I suppose it would make some sense if the Church was appealing to the AofF and compliance with the laws of the land, at least if you are a Pharisee. The problem with the position that we abide by the law of the land emerges with the Church position on illegal emigrants. One can be in this country illegally but still be in good standing in the Church, attend the temple, and even go on missions.
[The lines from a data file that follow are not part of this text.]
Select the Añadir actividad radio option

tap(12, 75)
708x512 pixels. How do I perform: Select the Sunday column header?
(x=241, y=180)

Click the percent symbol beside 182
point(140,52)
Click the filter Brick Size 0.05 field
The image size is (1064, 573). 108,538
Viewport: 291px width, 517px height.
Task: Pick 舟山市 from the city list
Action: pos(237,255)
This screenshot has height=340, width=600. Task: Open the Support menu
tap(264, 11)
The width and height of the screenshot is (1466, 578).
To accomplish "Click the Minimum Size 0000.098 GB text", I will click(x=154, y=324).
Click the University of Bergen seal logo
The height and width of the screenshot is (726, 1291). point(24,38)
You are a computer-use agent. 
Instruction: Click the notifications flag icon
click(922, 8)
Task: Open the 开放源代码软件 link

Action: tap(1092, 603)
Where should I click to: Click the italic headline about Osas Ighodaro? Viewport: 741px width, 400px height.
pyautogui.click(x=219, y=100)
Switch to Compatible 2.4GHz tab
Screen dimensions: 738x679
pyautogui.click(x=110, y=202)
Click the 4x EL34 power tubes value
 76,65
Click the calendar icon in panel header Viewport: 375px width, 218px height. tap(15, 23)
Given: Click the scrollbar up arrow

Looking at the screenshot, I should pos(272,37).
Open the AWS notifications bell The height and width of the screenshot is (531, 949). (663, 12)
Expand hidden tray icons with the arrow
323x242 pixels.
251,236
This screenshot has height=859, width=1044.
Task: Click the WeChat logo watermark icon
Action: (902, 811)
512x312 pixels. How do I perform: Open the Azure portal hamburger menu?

So a person can escape the pain and turmoil of a country out of control through illegal means, and still be in good standing in the Church, but a person escaping the pain and turmoil of rampant disease through illegal substance forfeits his or her good standing in the Chruch.
Oh well, I guess I will go drink a coke.
I think the church’s problem on this issue is very similar to its problem with marriage — they’ve hitched their definition of what is and isn’t a sin to the laws of the land. (Sex goes from sin to sacrament as soon as the state declares the couple married; pot is a sin as an illegal drug but not as a medicine prescribed by your doctor.) This makes the church feel the need to control what the law says.
Though in this case it would appear that they’re not totally clear on what they want the law to be…
I had the same idea. I am writing a novel (72.5% on the first draft)… I find that I don’t have the time to blog as much. Also, I have been deinalg with illness since the first week of September. I guess that is how things go.So good luck. Cyn
Note: I have just received a series of comments (such as the above) that seem maybe Mormonism-related, yet not quite relevant to the post they’re posted under. Are they spam? Thoughts?